- _WHAT IS NEEDED_
Please restate, word for word, the lines below that begin at the one with "Instruction: Open the Google" and end at the one with "Viewport: 1050px width, 1148px height.". Leave out all other lines.

########

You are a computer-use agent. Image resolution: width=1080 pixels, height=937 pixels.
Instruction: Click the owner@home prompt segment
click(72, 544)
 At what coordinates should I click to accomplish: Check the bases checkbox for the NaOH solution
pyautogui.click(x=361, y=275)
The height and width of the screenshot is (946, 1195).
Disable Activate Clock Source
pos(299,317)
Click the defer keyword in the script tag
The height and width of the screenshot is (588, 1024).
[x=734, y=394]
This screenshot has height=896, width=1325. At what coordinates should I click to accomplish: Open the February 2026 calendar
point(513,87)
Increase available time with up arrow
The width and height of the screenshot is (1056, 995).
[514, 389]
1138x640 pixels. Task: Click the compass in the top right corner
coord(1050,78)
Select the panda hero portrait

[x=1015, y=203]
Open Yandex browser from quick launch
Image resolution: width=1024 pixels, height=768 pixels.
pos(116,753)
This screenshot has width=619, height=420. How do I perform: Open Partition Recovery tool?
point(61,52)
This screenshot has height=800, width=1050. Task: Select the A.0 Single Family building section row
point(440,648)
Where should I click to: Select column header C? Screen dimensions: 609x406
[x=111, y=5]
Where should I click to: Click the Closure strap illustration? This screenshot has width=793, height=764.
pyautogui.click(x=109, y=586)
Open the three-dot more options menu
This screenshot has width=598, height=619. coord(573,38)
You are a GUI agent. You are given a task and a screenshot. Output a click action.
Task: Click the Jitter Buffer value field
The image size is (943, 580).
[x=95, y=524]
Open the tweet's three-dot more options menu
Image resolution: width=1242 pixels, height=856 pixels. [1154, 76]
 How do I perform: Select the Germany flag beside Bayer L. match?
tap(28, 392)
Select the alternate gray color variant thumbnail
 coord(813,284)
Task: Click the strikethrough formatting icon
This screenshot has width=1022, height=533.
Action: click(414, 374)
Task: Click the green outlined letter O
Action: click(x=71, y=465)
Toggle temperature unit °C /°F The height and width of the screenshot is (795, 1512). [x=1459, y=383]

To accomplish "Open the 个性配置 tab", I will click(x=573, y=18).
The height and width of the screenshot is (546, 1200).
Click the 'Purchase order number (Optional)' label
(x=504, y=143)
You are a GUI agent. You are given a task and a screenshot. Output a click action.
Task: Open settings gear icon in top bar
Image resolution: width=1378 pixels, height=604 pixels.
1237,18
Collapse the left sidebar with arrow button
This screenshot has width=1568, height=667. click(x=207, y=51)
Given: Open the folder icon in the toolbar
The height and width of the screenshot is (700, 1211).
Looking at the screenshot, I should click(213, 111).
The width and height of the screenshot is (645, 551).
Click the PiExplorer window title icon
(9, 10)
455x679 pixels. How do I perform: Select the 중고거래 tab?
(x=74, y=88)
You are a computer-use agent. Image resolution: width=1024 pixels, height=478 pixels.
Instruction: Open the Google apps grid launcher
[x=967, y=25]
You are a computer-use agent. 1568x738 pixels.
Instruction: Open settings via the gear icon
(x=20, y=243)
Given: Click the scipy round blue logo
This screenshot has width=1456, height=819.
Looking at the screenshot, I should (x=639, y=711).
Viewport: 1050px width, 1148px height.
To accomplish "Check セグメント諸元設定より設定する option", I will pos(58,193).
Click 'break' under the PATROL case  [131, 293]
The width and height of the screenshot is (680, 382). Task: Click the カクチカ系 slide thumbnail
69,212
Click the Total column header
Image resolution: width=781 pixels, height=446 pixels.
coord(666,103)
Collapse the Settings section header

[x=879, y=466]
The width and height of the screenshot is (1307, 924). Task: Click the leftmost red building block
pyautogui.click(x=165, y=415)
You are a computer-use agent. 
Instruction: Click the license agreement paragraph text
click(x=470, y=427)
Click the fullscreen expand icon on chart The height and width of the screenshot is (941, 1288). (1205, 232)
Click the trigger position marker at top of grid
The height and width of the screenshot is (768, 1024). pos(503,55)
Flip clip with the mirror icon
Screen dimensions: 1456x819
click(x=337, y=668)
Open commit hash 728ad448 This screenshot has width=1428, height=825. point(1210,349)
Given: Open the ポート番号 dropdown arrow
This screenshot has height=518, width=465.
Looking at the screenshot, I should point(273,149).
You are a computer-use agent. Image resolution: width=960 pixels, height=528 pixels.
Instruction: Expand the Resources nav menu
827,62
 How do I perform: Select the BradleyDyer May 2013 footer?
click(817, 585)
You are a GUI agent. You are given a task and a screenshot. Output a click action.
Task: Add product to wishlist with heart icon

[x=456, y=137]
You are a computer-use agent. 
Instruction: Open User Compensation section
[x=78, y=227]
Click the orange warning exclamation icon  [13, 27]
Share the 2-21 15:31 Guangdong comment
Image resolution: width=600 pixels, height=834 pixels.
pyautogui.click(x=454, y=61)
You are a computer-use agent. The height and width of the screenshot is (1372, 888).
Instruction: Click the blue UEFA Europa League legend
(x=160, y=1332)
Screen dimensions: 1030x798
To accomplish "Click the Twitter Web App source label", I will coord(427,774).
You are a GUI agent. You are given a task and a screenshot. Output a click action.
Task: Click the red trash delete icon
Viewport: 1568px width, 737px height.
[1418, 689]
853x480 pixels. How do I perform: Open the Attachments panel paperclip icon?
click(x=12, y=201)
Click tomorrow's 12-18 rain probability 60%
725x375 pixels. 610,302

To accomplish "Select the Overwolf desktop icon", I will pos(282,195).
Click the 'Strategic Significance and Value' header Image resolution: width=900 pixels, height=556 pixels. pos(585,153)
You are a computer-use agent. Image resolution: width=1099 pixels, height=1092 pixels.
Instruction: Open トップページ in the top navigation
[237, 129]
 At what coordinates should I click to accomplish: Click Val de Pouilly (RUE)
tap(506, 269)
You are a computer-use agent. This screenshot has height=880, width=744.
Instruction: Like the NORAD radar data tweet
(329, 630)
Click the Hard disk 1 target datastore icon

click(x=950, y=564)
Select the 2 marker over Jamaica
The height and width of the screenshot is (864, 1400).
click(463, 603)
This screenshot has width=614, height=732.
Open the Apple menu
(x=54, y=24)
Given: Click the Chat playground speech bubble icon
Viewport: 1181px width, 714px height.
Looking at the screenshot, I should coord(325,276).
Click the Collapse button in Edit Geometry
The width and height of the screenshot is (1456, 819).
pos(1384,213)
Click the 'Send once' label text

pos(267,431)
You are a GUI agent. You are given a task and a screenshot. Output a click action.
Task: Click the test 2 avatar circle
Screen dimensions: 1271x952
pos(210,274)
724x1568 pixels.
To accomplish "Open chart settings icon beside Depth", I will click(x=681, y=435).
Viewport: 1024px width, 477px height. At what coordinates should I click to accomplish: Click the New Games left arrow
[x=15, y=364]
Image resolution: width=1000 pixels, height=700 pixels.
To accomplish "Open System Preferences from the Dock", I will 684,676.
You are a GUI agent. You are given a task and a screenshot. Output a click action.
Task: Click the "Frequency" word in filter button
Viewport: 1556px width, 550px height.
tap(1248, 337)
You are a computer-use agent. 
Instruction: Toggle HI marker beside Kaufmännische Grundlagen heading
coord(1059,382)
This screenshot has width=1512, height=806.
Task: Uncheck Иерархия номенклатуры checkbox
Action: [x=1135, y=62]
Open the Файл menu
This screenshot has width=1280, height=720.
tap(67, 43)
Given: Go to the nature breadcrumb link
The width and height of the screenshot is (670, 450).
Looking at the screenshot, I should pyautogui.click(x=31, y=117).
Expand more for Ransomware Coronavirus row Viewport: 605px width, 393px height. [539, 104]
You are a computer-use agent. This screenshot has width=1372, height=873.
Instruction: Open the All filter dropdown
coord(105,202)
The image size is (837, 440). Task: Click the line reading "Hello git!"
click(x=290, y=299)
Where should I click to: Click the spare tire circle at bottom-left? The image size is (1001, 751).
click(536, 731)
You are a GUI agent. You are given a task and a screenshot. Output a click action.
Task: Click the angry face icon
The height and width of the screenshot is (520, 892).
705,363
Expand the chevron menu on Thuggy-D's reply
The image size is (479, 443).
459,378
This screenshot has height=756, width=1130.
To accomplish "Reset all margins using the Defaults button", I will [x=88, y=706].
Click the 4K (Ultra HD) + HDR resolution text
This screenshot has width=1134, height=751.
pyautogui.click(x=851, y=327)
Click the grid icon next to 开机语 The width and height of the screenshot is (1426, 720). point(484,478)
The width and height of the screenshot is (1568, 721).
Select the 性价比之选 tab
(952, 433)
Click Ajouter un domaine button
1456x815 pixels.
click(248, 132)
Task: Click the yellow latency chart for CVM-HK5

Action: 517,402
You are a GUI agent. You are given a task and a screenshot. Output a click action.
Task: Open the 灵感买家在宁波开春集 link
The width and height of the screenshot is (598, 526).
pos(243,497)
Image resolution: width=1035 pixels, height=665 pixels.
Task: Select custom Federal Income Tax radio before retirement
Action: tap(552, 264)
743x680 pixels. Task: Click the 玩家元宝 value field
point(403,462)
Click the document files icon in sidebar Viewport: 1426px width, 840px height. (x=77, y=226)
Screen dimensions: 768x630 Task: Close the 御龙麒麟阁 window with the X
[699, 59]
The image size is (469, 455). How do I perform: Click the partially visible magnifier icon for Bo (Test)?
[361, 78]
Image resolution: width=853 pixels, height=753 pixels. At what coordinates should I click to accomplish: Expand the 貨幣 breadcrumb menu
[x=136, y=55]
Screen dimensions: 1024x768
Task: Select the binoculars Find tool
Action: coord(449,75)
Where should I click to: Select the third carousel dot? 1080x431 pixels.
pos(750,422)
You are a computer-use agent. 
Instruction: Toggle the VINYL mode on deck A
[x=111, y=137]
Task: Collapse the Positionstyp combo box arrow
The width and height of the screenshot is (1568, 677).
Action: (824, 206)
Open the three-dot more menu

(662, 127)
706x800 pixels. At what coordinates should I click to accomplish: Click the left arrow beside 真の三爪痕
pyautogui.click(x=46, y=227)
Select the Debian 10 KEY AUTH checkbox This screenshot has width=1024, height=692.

########

- _ANSWER AREA_
Instruction: Open the Google apps grid launcher
[x=967, y=25]
You are a computer-use agent. 1568x738 pixels.
Instruction: Open settings via the gear icon
(x=20, y=243)
Given: Click the scipy round blue logo
This screenshot has width=1456, height=819.
Looking at the screenshot, I should (x=639, y=711).
Viewport: 1050px width, 1148px height.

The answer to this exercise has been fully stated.